Imagine, for a moment, that we lost. No one listened when we said that giving personhood status to fertilized Mississipean eggs was a slippery slope, so now we live in a dystopic theocracy where reality TV and the justice system collude to let us watch Hannah Payne wake up to her new life as a Chrome; her skin dyed “the color of newly shed blood” as punishment for having an abortion. In this America, criminals aren’t locked up or rehabilitated – they’re released back into society with their skin dyed to match the class of their crime. (Misdemeanor offenders are Yellows; child molesters Blues, etc).
Twenty-six-year-old Hannah spent her sheltered life devoted to church, family and sewing until she fell in love with married Pastor Dale of Ignited Word megachurch. To save his career, she had an abortion — in violation of the Sanctity of Life (SOL) Laws enacted by an ultra-conservative movement called The Rectification after the “superclap” left many women sterile. In China and India, women are forcibly inseminated. Life is precious, after all.

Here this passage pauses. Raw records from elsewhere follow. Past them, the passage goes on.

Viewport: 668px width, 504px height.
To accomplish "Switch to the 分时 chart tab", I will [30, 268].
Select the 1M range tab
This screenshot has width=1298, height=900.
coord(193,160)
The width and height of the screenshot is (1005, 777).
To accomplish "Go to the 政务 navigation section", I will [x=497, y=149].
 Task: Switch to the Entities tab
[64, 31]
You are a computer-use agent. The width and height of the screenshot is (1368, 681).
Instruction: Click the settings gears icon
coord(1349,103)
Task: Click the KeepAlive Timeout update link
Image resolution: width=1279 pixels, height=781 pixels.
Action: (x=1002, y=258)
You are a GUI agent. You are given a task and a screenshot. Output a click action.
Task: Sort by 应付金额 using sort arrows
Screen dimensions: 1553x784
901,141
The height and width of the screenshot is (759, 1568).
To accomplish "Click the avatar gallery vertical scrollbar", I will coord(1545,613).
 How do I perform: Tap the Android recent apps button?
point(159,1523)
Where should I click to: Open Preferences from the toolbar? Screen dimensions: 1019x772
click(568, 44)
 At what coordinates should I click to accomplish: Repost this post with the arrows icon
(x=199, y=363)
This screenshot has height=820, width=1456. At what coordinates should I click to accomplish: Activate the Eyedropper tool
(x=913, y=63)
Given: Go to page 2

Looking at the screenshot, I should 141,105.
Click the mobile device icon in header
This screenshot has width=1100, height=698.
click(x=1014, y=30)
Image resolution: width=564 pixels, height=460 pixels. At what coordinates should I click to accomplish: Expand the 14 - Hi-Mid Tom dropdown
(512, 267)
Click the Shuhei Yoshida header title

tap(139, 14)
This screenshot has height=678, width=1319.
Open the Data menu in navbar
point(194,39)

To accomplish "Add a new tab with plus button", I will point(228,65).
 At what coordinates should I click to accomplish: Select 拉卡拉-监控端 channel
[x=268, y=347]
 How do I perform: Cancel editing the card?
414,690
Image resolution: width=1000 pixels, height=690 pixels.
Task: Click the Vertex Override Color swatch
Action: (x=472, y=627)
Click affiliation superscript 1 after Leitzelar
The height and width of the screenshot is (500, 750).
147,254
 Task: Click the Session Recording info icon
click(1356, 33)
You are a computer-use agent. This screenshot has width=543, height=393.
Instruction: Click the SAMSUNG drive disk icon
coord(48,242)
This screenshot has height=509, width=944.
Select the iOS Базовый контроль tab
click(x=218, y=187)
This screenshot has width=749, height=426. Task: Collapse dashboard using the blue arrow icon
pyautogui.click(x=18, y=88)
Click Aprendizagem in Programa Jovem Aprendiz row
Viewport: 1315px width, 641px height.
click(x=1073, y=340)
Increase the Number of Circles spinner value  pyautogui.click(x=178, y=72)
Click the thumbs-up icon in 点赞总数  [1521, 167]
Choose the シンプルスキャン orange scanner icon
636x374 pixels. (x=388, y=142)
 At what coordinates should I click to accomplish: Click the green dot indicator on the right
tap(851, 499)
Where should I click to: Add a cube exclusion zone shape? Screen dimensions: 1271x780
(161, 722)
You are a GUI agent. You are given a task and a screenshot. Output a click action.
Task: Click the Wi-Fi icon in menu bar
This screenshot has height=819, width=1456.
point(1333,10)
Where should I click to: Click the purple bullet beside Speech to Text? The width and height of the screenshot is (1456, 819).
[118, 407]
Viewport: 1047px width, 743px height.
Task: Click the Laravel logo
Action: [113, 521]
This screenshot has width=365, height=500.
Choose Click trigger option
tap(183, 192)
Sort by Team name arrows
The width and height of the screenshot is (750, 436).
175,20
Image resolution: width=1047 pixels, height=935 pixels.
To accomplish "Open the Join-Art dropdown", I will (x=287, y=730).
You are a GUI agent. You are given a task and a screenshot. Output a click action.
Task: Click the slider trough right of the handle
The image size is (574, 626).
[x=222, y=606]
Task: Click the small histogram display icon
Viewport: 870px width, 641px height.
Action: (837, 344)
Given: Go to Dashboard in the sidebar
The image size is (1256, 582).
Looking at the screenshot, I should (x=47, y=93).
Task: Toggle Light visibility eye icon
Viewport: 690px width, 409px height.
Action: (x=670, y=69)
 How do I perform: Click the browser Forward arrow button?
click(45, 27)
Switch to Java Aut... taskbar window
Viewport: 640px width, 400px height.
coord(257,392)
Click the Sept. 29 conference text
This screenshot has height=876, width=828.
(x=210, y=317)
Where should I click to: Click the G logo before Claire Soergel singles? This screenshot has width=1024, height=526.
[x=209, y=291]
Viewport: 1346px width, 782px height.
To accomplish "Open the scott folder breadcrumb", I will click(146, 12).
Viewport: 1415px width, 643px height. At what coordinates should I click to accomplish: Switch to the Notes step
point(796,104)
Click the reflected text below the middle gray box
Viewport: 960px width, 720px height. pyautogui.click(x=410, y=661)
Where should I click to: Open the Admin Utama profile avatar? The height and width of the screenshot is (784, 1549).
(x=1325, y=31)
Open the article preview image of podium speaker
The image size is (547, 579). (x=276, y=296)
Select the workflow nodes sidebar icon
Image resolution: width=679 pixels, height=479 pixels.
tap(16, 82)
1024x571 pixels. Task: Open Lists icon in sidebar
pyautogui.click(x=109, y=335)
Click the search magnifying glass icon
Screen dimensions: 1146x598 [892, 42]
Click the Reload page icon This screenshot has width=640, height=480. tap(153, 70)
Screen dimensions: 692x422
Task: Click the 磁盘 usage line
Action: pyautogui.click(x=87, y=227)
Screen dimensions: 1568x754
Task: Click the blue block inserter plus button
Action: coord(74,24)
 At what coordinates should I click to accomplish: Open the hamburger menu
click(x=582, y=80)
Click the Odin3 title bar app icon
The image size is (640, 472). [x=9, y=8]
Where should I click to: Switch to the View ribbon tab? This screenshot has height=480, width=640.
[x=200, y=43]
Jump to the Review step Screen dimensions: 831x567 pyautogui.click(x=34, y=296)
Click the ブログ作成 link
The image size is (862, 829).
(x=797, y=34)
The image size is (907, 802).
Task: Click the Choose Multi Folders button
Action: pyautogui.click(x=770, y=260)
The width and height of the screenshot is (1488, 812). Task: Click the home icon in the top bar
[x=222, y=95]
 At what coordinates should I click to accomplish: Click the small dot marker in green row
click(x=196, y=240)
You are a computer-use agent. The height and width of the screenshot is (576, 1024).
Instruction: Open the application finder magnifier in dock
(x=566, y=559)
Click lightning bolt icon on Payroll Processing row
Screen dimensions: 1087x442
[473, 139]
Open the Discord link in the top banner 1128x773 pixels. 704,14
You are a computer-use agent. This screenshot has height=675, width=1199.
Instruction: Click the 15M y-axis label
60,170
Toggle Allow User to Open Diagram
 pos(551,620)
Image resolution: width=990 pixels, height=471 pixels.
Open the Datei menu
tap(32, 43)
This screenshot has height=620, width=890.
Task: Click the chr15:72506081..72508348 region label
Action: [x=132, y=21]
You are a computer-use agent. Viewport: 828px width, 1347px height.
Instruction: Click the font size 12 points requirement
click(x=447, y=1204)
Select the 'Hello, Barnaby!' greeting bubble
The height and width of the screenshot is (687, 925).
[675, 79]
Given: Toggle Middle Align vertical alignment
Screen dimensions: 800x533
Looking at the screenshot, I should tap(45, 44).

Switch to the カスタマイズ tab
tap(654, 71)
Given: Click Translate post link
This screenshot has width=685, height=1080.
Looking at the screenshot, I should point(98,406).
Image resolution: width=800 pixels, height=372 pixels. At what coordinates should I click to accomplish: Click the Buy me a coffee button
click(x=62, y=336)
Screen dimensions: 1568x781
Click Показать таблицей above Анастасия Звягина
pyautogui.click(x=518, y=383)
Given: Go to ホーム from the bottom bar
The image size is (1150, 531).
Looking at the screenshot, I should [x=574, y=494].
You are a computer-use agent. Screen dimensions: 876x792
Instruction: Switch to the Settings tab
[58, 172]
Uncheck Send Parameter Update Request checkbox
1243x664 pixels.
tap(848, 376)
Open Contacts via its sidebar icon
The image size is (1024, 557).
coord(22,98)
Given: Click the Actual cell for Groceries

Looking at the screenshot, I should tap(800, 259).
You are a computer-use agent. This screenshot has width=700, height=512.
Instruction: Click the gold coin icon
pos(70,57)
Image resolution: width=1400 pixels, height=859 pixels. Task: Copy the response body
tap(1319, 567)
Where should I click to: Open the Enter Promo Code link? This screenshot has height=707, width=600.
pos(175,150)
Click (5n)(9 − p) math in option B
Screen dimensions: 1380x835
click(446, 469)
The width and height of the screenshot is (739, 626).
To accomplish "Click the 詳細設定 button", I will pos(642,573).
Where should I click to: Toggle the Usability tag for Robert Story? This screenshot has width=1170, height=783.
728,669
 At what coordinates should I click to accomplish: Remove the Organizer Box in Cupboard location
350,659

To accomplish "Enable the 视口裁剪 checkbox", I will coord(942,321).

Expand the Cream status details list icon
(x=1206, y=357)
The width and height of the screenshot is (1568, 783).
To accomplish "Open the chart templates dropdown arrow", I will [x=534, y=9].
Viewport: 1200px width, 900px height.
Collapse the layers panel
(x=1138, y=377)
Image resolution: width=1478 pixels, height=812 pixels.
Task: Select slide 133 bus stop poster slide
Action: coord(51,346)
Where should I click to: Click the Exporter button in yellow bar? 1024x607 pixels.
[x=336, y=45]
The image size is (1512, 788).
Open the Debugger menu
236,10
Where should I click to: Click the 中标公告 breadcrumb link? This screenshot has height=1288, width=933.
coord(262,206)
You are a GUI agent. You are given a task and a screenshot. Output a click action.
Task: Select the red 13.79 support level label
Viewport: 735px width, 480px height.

Now Hannah must figure out how to survive the next decade and a half on the fringes of society (while her former lover becomes National Secretary of Faith, adored by millions). Rejected by her family – her brother-in-law belongs to a secret evangelical society called, in a great touch, “The Fist of Christ” — she stays awhile at the Straight Path Center, where women are forced to relive their abortions and carry dolls that represent their unborn children. This may be the creepiest part of a very creepy book, because it’s probably not dystopian futuristic fiction. It’s probably happening at the “crisis pregnancy center” down the street from my house.
After leaving the Center, Hannah meets up with an Underground railroad of gun-toting anarcho-feminists dedicated to reproductive freedom by any means necessary. Hannah is torn between need and suspicion:
Feminists. The word made Hannah bristle with distaste. In her world, they were viewed as unnatural woman who sought to overturn the order laid down by God, sabotage the family, emasculate men and, along with gays, atheists, abortionists, Satanists, pornographers and secular humanists, pervert the American way of life. Many people Hannah knew blamed feminists and their fellow deviants for calling down the wrath of God, in the form of the 9/11 attacks, the LA bombing and natural catastrophes like the Great Scourge and the Hayward quake. Hannah had always found it hard to believe that God would destroy millions of lives out of vindictiveness, despite what the Old Testament said. Still, she’d never questioned much of what she’d been taught, and certainly not the precept that women were meant to submit to the loving guidance of men.
As the story continues, we realize that The Rectification doesn’t represent the majority; but rather a vocal, powerful minority. Most young women don’t share Hannah’s beliefs or background. We watch Hannah realize how small her life has been; how curtailed her options:
She’d always believed that her parents had done right by her, but now, sitting mute at Stanton’s table, she found herself seething over their choices. Why had they kept her life so small? Why had they never asked her what she wanted? At every possible turn, she saw, they’d chosen the path that would keep her weak and dependent. And the fact that they wouldn’t see it that way, that they sincerely believed they’d acted in her best interest, didn’t make it any less true, or them any less culpable.
“You’re mighty quiet, Hannah,” Stanton said. “What do you think?”
“I don’t,” she snapped. “I was raised not to.”
When She Woke is obviously a modernization of The Scarlet Letter with shades of The Handmaid’s Tale, but it’s not derivative. Hannah’s America is both alien and familiar, honing in on technological and cultural shifts Atwood couldn’t have imagined with this degree of detail in 1986. Read it. It’ll shake you up.